Last Tuesday, I went from Nagasaki to Hiroshima. A three-hour trip, including three trains. Total time on platforms (according to the tickets) between the trains: eleven minutes. In Sweden I would have been nervous. In Japan that meant I had absolutely nothing to worry about.
Two cities with a shared past, forever linking them together. This, of course, goes back to August of 1945, when the US dropped Little Boy on Hiroshima and, three days later, Fat Man on Nagasaki.
The history teacher in me has been very pleased with the way the cities have presented their common history. For foreigners, the bombs will probably always define the two cities. But the cities are keeping their past and present separate. History is kept in the park, Ground Zero in Nagasaki (that bomb actually hit the ground), museums and statues of remembrance. Outside of that, there is no sign of what happened. Visiting them back to back turned out to be as good of a decision as I had hoped. I have walked around in the Peace Parks and visited the museums. When visiting Nagasaki Atomic Bomb Museum there were written statements on the wall, stories from the days following after the bomb was dropped.

### ACTIVITY 1
In the travel account, how much total time between trains did the tickets allow on platforms?
### ACTIVITY 2
Reproduce the passage of the travel account that begins with the words containing "Last Tuesday, I" and ends with "to worry about.".

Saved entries
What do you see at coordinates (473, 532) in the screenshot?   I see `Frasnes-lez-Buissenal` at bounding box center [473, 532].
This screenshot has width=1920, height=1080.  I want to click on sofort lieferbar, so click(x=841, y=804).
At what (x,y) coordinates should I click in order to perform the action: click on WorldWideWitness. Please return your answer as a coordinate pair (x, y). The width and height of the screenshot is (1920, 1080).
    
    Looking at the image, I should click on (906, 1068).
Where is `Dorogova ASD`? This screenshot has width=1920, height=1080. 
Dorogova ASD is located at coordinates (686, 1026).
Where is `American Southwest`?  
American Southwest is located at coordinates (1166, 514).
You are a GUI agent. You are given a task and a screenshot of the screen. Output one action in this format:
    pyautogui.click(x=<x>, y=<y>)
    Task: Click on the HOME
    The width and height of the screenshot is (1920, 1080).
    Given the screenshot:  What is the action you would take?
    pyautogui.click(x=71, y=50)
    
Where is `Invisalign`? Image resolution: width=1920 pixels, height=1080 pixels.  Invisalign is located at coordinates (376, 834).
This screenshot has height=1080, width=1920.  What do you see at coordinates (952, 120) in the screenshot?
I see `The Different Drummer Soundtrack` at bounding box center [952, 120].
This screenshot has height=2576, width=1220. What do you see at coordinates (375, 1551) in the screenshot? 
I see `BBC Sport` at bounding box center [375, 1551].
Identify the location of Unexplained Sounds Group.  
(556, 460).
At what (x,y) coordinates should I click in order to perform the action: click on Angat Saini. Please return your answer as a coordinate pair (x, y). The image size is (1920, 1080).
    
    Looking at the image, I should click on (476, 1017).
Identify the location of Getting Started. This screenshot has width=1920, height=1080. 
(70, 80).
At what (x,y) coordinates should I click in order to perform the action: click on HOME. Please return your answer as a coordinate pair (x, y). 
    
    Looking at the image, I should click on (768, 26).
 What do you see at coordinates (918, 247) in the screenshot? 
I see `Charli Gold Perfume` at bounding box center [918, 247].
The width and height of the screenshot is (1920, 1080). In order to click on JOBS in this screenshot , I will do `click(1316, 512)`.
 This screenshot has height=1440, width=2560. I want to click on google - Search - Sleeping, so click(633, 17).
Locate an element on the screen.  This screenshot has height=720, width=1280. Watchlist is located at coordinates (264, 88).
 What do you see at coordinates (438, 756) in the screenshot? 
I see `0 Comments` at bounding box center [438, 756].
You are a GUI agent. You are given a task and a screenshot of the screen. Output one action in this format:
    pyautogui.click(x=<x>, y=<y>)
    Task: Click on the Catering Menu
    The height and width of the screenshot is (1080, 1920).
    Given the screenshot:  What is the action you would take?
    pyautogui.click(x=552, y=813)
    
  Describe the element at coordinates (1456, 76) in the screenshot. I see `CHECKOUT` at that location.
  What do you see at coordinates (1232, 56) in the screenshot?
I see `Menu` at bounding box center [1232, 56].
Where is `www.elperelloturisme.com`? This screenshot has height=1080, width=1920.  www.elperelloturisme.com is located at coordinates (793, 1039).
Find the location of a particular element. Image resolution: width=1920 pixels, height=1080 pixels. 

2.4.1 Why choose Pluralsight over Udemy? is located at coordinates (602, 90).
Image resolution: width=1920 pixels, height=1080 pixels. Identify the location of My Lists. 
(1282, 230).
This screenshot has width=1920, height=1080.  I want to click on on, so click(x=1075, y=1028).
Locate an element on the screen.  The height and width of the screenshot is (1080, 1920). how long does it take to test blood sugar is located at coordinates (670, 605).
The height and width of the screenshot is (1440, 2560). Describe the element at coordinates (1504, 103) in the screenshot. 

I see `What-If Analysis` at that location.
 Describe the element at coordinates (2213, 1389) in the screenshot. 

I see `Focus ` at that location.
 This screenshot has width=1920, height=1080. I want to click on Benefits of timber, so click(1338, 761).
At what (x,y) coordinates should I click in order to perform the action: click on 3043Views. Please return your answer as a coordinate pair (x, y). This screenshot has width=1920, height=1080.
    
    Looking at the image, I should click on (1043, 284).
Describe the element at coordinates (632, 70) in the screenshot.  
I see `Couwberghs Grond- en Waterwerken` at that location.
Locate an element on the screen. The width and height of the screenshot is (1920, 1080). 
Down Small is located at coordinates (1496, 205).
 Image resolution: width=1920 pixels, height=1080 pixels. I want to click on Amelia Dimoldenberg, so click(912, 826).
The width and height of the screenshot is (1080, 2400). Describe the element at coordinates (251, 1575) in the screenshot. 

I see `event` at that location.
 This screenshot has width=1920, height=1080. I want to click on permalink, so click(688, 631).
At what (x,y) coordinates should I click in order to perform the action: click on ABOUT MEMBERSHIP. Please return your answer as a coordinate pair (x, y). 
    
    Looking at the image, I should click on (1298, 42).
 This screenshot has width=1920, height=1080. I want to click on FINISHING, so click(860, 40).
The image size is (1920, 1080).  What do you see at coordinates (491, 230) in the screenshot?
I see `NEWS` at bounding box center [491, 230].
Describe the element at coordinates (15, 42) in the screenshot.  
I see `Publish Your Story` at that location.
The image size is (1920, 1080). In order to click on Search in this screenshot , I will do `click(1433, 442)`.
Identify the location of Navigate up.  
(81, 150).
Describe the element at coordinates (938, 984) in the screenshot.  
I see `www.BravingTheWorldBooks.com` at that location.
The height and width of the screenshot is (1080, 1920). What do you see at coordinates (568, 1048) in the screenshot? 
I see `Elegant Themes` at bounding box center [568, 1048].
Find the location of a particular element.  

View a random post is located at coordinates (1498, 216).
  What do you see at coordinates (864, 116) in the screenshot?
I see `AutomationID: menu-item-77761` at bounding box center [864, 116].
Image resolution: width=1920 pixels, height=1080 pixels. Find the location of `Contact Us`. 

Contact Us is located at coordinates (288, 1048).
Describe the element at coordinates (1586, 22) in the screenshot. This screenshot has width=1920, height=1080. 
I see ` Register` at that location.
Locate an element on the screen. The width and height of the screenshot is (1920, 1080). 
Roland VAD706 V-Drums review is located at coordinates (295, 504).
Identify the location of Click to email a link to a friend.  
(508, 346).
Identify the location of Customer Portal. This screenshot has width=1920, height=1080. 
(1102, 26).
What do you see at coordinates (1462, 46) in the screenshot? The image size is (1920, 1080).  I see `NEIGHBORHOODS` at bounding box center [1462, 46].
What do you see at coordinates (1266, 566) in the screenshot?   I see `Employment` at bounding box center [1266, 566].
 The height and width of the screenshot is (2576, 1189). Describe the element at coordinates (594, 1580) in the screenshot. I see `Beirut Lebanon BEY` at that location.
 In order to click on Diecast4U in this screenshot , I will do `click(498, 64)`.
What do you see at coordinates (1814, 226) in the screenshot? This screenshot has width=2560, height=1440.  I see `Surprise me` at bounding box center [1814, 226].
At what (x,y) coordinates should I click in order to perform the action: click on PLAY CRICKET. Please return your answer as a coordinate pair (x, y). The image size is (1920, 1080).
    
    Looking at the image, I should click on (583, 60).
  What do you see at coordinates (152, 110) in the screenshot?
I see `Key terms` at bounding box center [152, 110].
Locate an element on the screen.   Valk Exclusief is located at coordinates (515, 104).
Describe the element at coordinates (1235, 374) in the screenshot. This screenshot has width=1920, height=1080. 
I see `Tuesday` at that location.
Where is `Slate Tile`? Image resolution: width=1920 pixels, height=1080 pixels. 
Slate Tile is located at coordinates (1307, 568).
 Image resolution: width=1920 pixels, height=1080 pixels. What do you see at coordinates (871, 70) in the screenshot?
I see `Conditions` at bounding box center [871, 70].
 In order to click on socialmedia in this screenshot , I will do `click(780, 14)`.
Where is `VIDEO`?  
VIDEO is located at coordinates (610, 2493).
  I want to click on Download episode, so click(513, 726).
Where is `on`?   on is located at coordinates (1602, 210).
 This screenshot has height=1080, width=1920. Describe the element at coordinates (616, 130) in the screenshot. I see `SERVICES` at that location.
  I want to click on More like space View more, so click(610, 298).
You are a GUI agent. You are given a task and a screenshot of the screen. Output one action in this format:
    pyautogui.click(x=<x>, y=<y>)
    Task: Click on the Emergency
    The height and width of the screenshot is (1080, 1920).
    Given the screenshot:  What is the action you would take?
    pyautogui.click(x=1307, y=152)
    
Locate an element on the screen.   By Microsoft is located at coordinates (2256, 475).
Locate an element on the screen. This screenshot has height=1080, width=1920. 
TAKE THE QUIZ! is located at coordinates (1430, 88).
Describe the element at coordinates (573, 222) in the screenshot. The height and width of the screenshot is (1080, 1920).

### EXERCISE RESULT 1
Eleven minutes.

### EXERCISE RESULT 2
Last Tuesday, I went from Nagasaki to Hiroshima. A three-hour trip, including three trains. Total time on platforms (according to the tickets) between the trains: eleven minutes. In Sweden I would have been nervous. In Japan that meant I had absolutely nothing to worry about.